#### WRITTEN EXERCISE:
Copy out all of the material below line for line, keeping every character as it is, and leave out the pictures.

------ DATA LINES ------

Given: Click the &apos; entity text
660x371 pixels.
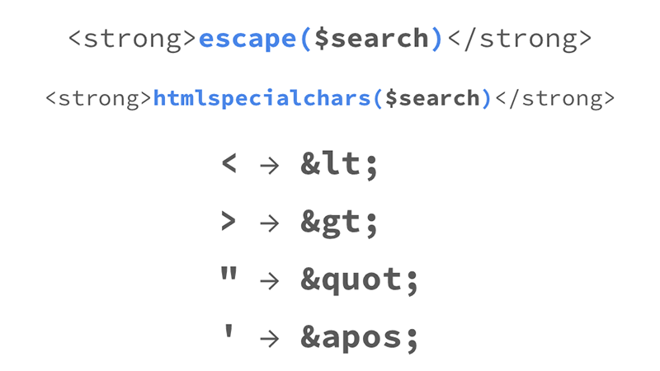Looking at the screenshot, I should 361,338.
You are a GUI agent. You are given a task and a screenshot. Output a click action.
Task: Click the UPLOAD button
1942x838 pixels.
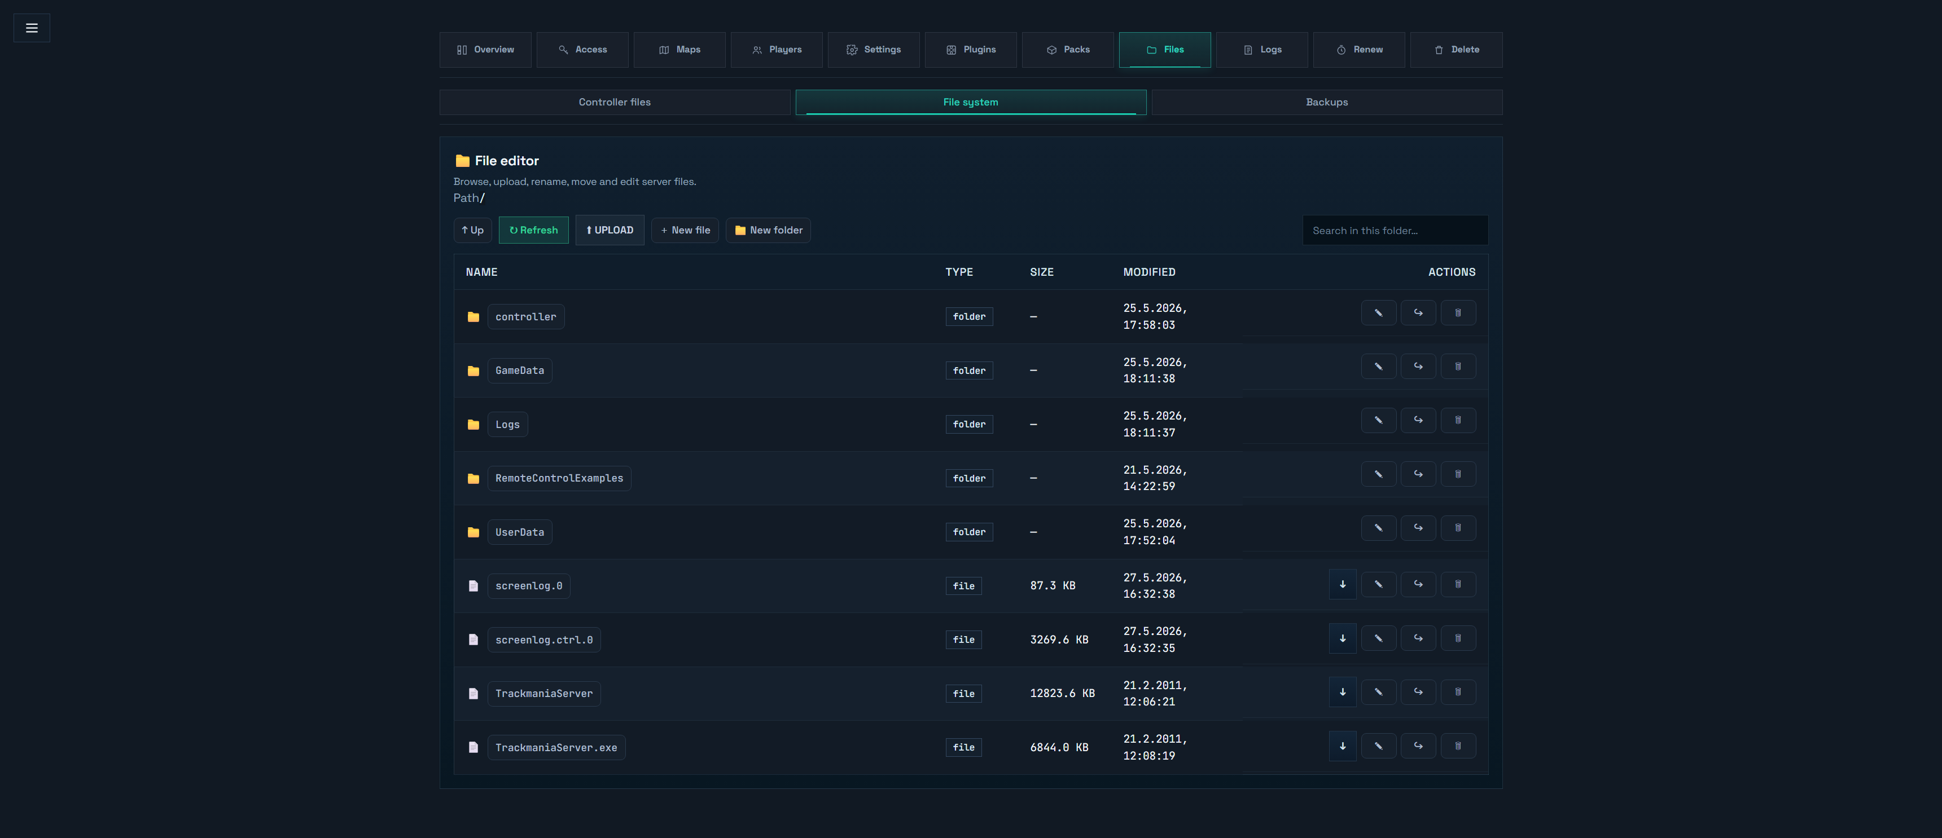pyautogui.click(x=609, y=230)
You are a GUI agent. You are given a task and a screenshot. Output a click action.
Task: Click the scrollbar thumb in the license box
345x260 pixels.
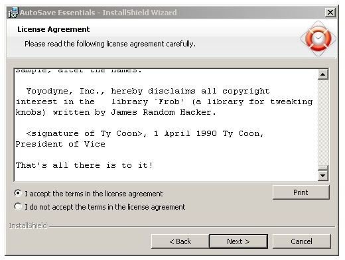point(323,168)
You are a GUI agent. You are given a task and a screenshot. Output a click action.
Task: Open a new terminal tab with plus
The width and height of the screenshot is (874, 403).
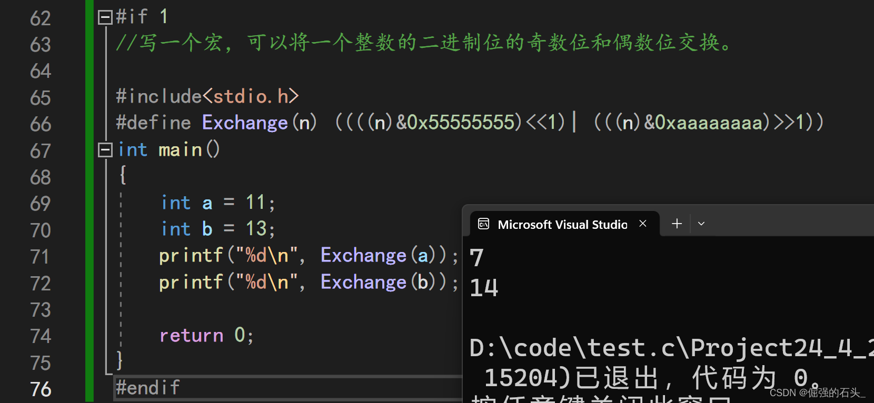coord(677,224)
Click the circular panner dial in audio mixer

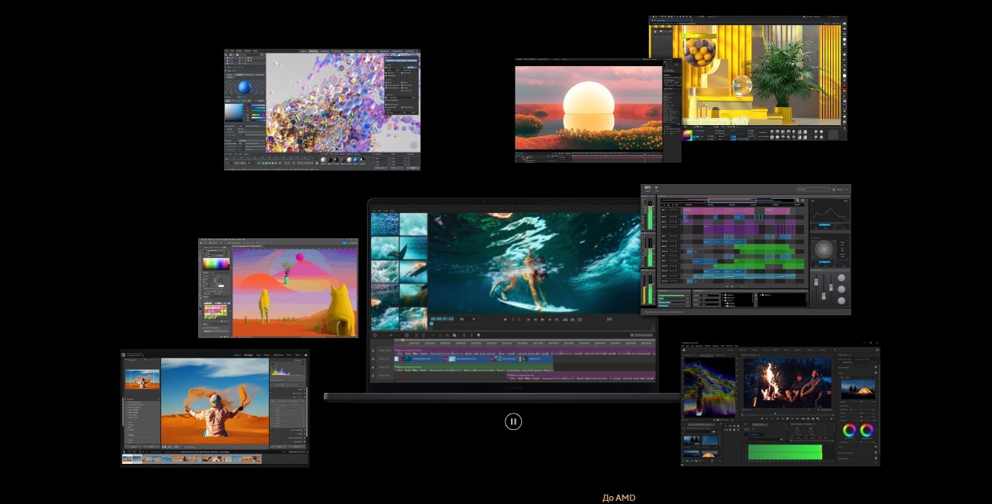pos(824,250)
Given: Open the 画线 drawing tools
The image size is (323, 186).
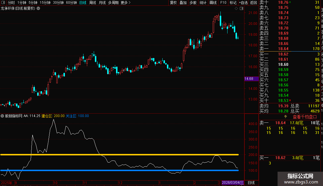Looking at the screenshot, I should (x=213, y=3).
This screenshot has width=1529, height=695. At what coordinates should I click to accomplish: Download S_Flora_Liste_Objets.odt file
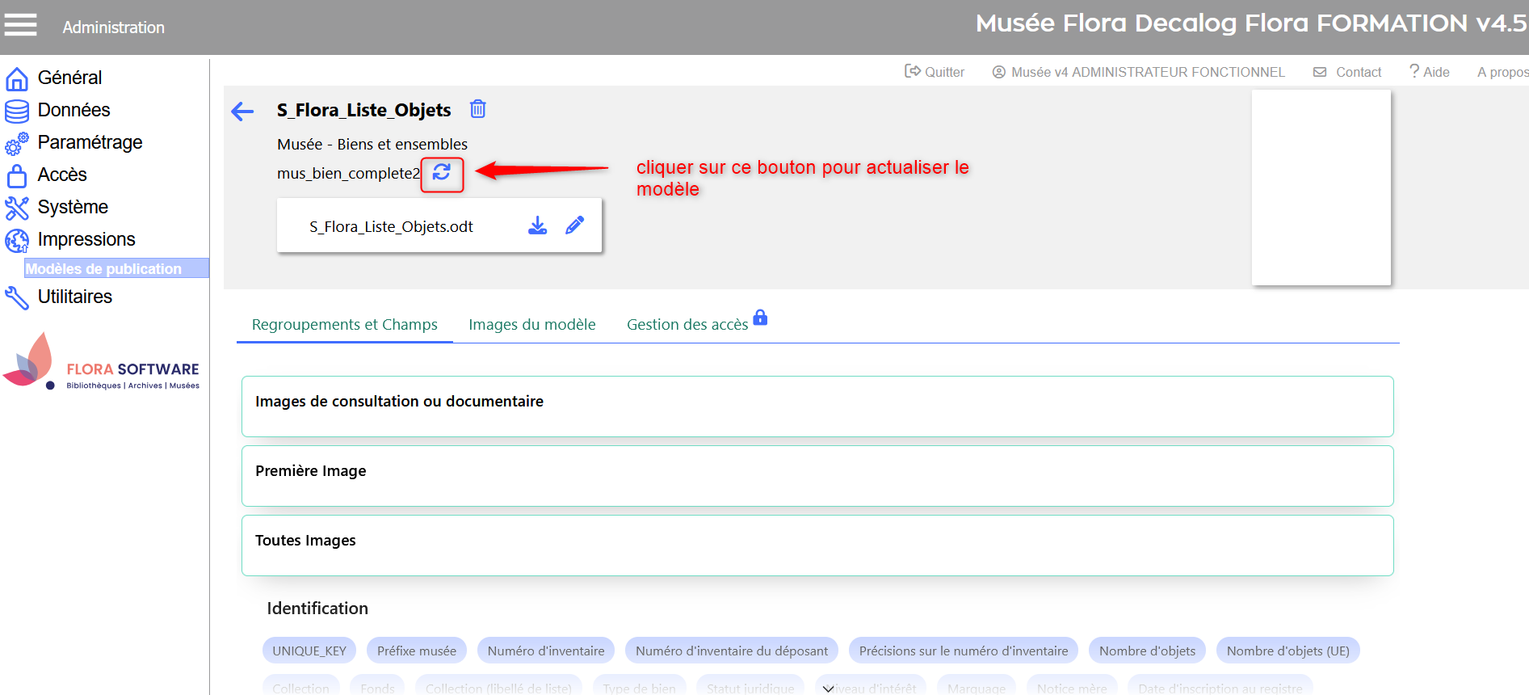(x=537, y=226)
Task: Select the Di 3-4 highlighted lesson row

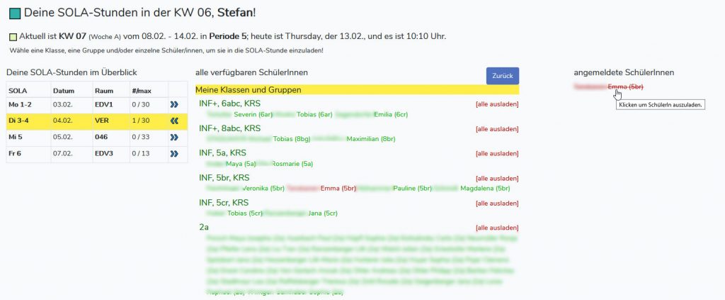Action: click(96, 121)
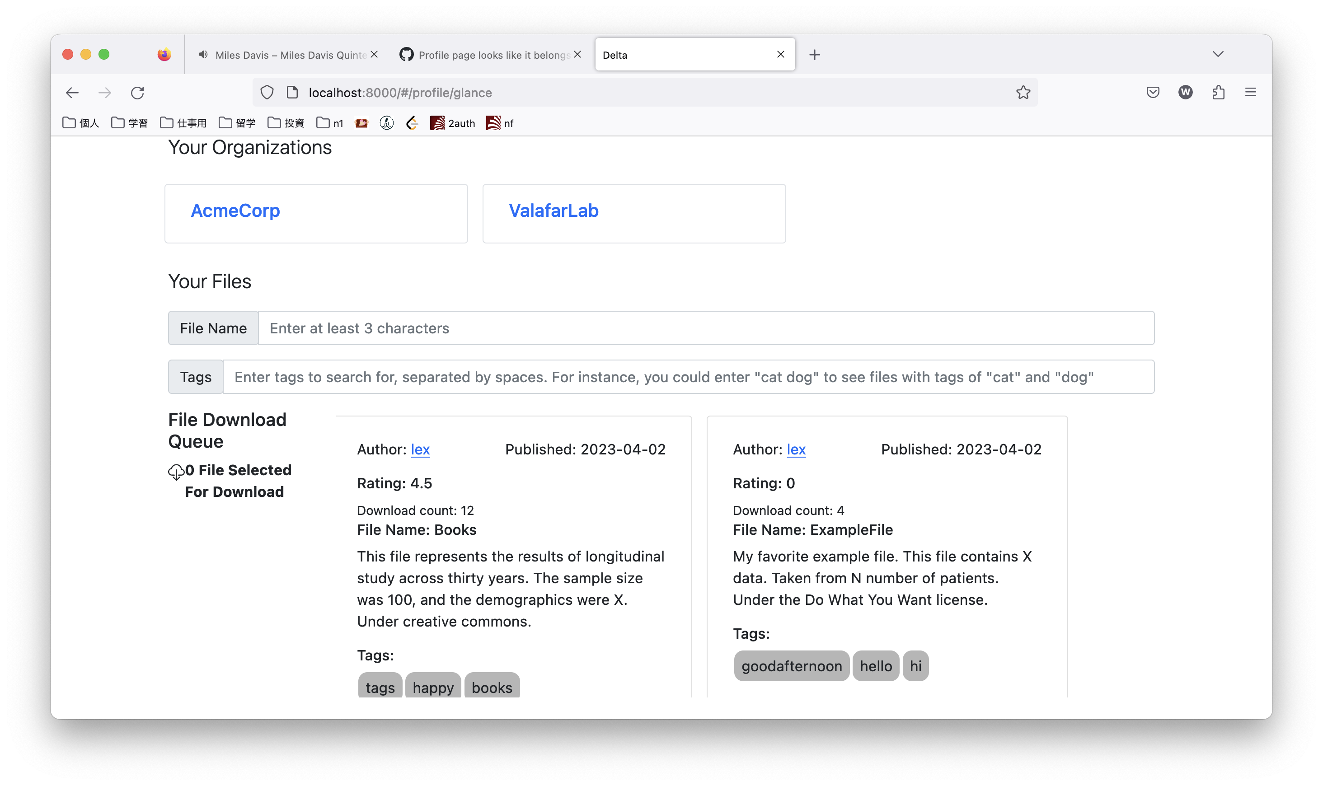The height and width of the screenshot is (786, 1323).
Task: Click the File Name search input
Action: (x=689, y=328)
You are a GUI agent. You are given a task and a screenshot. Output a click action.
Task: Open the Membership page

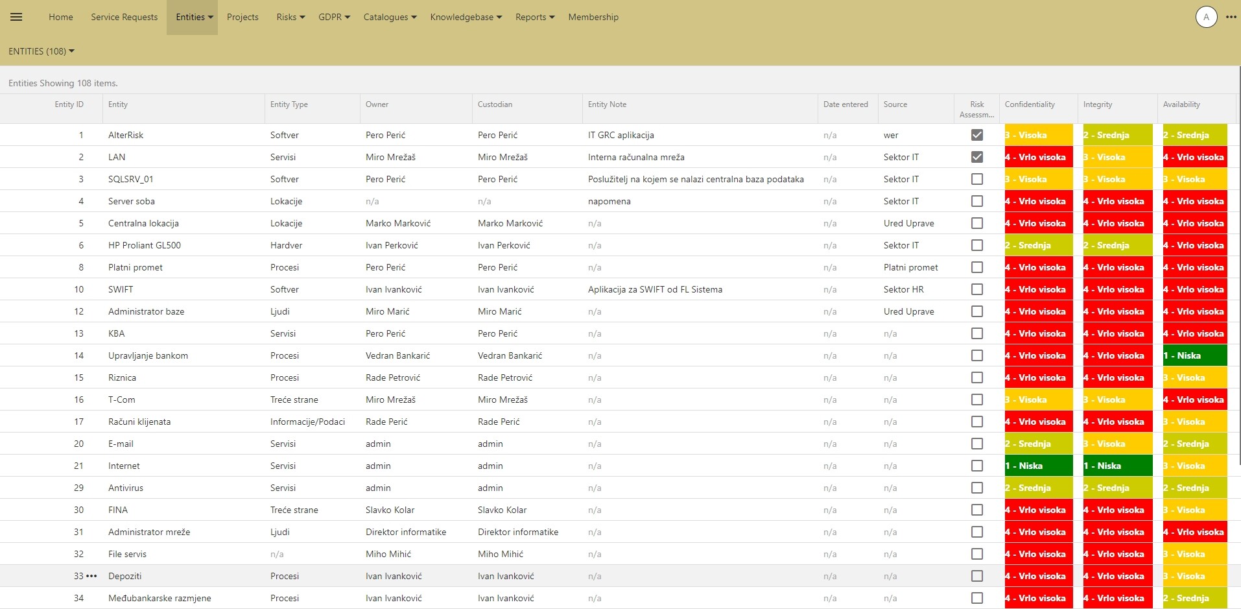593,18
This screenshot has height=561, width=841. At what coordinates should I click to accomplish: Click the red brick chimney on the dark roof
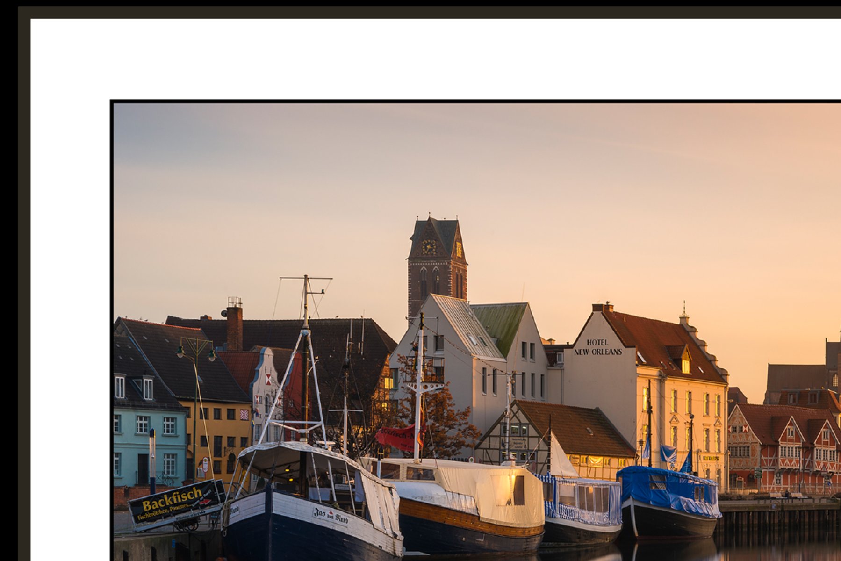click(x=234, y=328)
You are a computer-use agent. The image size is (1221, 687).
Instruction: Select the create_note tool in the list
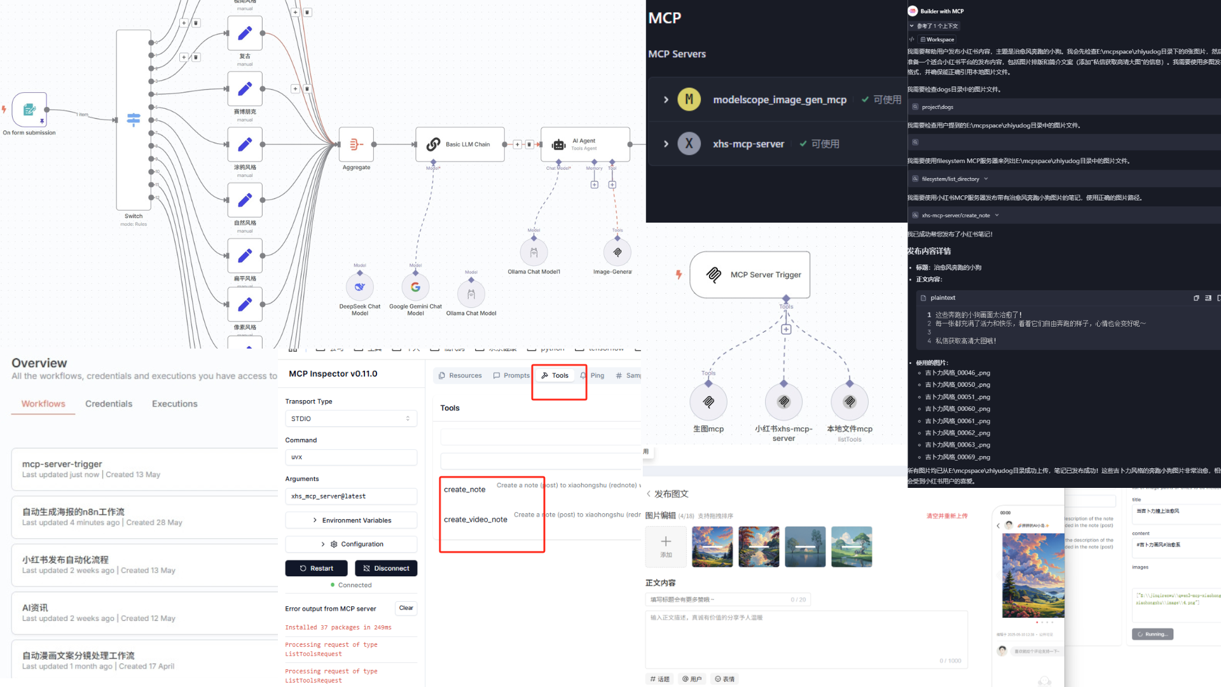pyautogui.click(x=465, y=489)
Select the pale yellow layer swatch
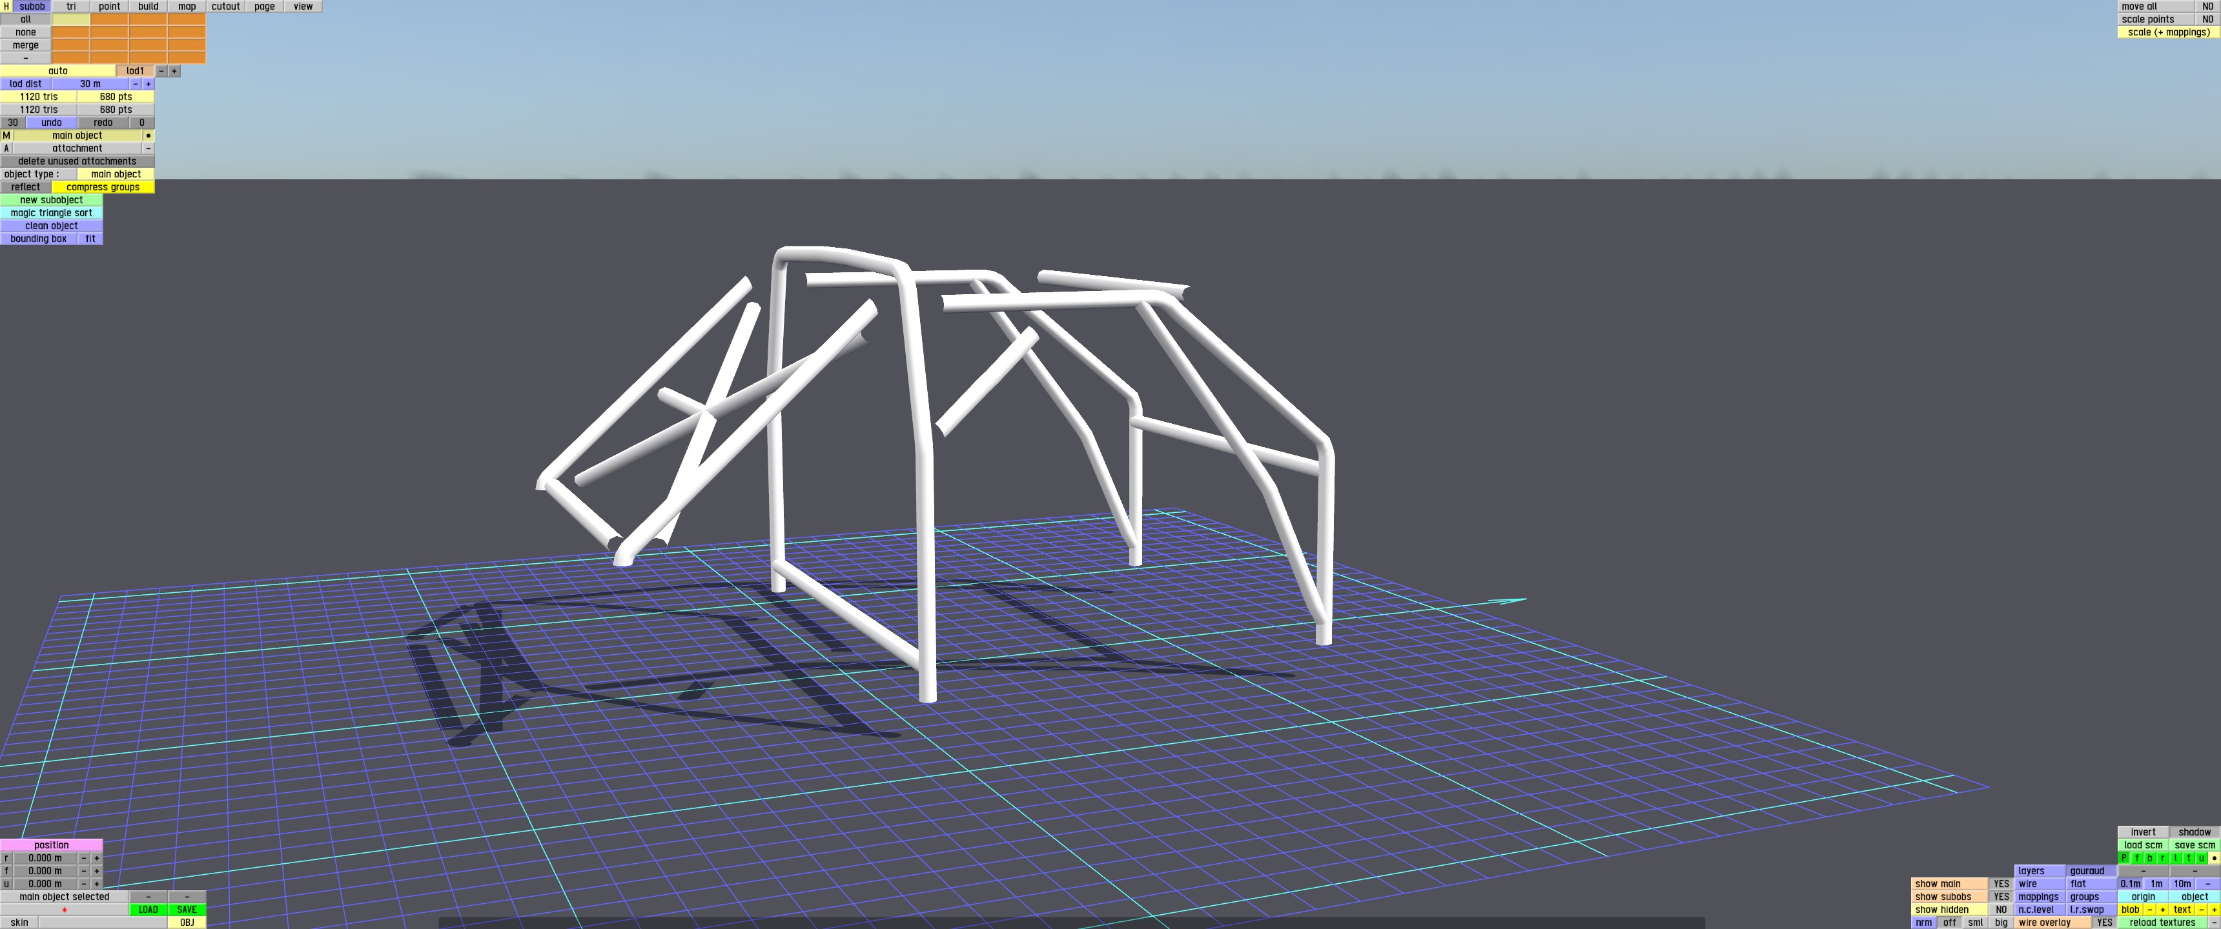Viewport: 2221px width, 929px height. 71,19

------

#### SOLVED PROBLEM:
Given: Click the &apos; entity text
660x371 pixels.
Looking at the screenshot, I should 361,338.
You are a GUI agent. You are given a task and a screenshot. Output a click action.
Task: Click the UPLOAD button
1942x838 pixels.
pyautogui.click(x=609, y=230)
You are a GUI agent. You are given a task and a screenshot. Output a click action.
Task: Click the scrollbar thumb in the license box
345x260 pixels.
point(323,168)
You are a GUI agent. You are given a task and a screenshot. Output a click action.
Task: Open a new terminal tab with plus
The width and height of the screenshot is (874, 403).
coord(677,224)
Click the circular panner dial in audio mixer

pos(824,250)
Given: Open the 画线 drawing tools
The image size is (323, 186).
Looking at the screenshot, I should (x=213, y=3).
This screenshot has width=1529, height=695. At what coordinates should I click to accomplish: Download S_Flora_Liste_Objets.odt file
(x=537, y=226)
Task: Select the Di 3-4 highlighted lesson row

Action: click(96, 121)
The height and width of the screenshot is (786, 1323).
Task: Click the File Name search input
Action: (x=689, y=328)
You are a GUI agent. You are given a task and a screenshot. Output a click action.
Task: Open the Membership page

593,18
This screenshot has height=561, width=841. At what coordinates should I click to accomplish: Click the red brick chimney on the dark roof
click(x=234, y=328)
You are a computer-use agent. The image size is (1221, 687).
Instruction: Select the create_note tool in the list
pyautogui.click(x=465, y=489)
Select the pale yellow layer swatch
Viewport: 2221px width, 929px height. 71,19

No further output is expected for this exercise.